One of the key characteristics of microbiomes is that they’re not just collections of diverse microbes doing their own things – there are complex networks of interactions between species within microbial communities, such as sharing or trading resources to benefit multiple species. Lab members Chris and Josh recently published their findings on one such interaction in the wastewater microbiome, specifically between Brocadia, which performs the anammox reaction, and Chlorobi, a green sulfur bacterium.

Both of these bacteria are cool in their own right. The story of what anammox is and how it was discovered in Brocadia is certainly worth a read (spoiler: they make rocket fuel and have traits of Eukaryotes and Archaea). Chlorobi is familiar to us from the freshwater side of the lab, where it seems to be performing more than its fair share of the metabolic reactions. But in anammox-based wastewater treatment, these two types of bacteria work together to remove ammonium from our wastewater. Even better, they do it without oxygen, one of the most expensive parts of wastewater treatment!

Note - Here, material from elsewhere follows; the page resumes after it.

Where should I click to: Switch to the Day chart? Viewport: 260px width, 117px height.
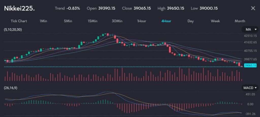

In this study, Chris, Josh, and our collaborators used metagenomics (sequencing all of the DNA in a sample) to piece together the genomes, and metatranscriptomics (sequencing all of the RNA in a sample) to predict which metabolic functions were performed by each community member. They found that the two most abundant and active groups, Brocadia and Chlorobi, form a “nitrite loop,” where Brocadia converts nitrite to nitrate as part of its anammox reaction, and Chlorobi recycles that nitrate back to nitrite. Additionally, Brocadia seems to be providing much of the carbon and amino acids consumed by the rest of the community in the form of extracellular proteins, while Chlorobi breaks down those proteins and makes amino acids available to the rest of the community. Interestingly, some of the bacteria found in our lab’s reactor in Madison were nearly identical to those found in a similar reactor in the Netherlands, suggesting that this relationship between Brocadia and Chlorobi is something that happens on a regular basis.